Exercise goal
If a line of the entries below includes the word "Select", it counts; state the total and nothing further.

Task inputs
• • • • •

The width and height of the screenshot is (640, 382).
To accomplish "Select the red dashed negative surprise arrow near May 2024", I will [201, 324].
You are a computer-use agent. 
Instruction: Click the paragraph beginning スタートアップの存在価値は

• • • • •

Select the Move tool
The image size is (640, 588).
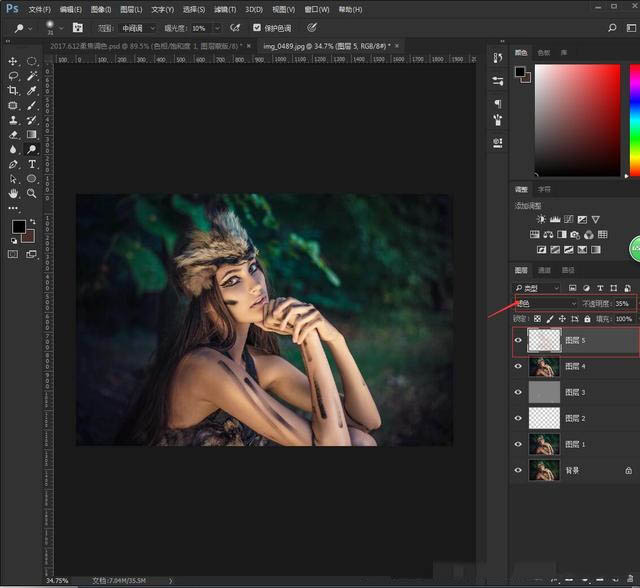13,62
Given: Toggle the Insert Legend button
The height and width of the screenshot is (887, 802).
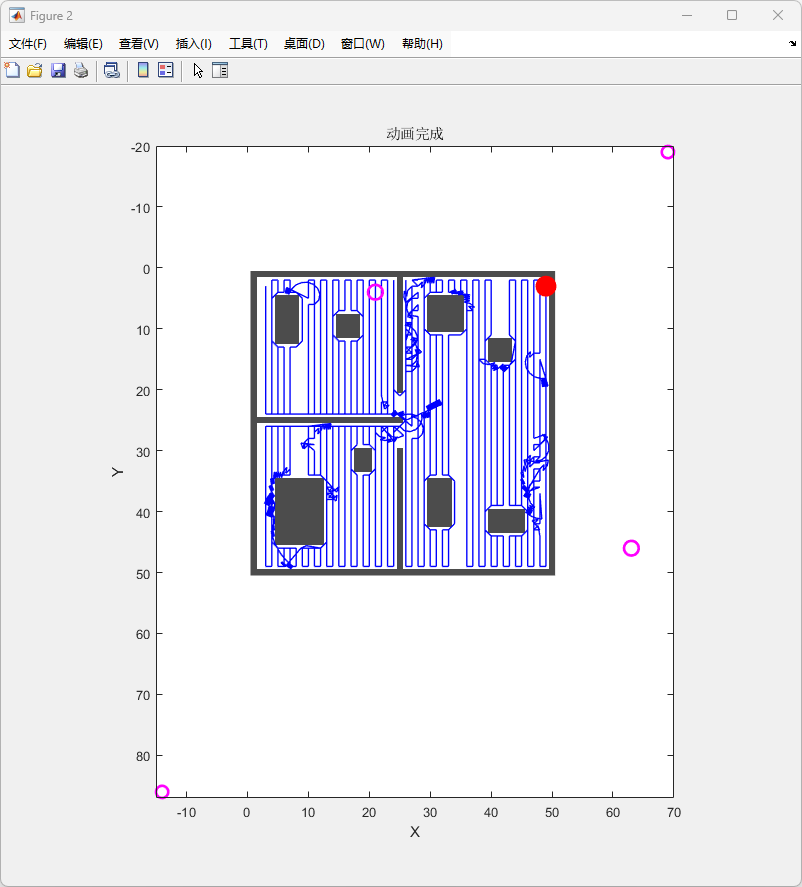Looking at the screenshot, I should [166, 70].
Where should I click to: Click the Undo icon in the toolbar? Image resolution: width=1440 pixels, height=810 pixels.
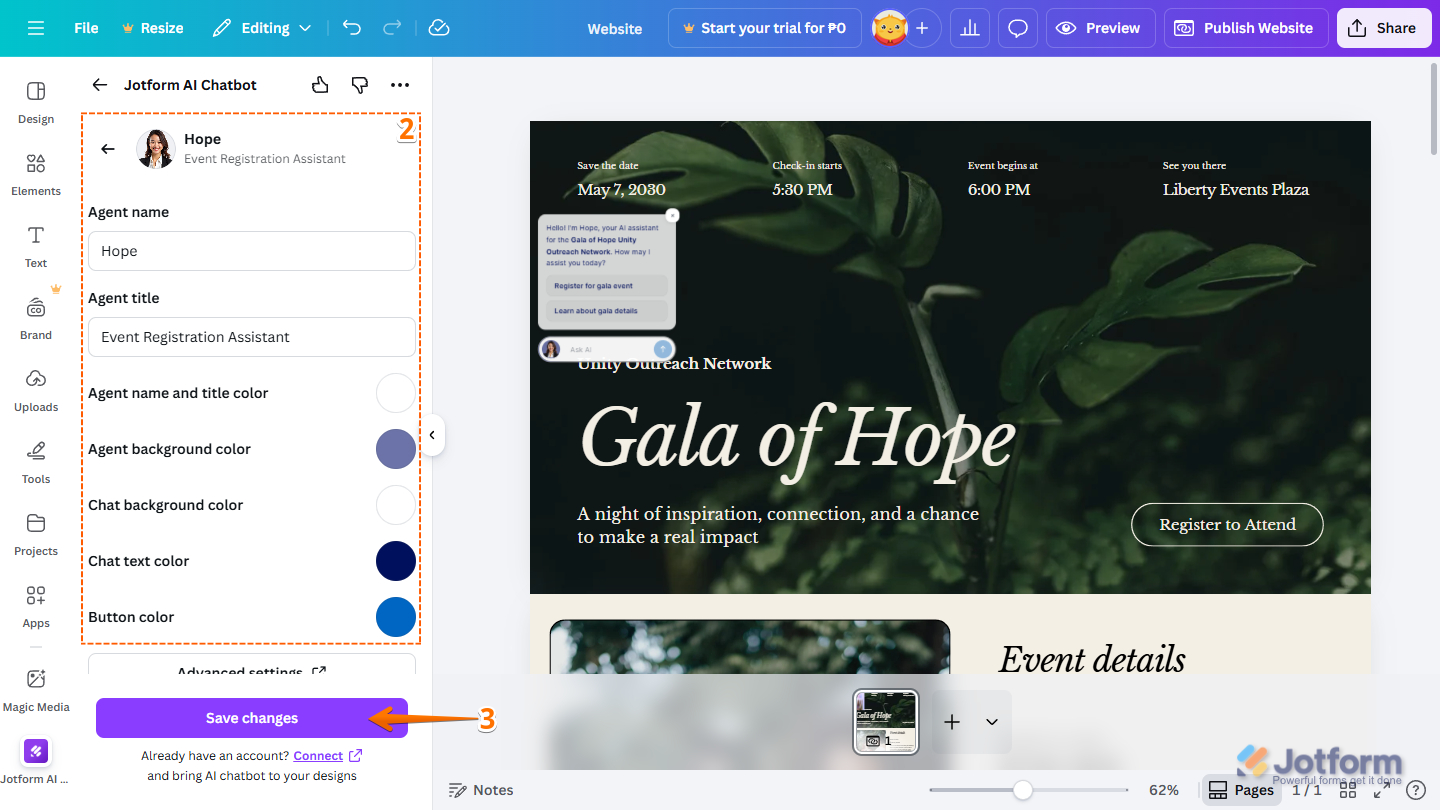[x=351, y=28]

• • • • •

Task result
2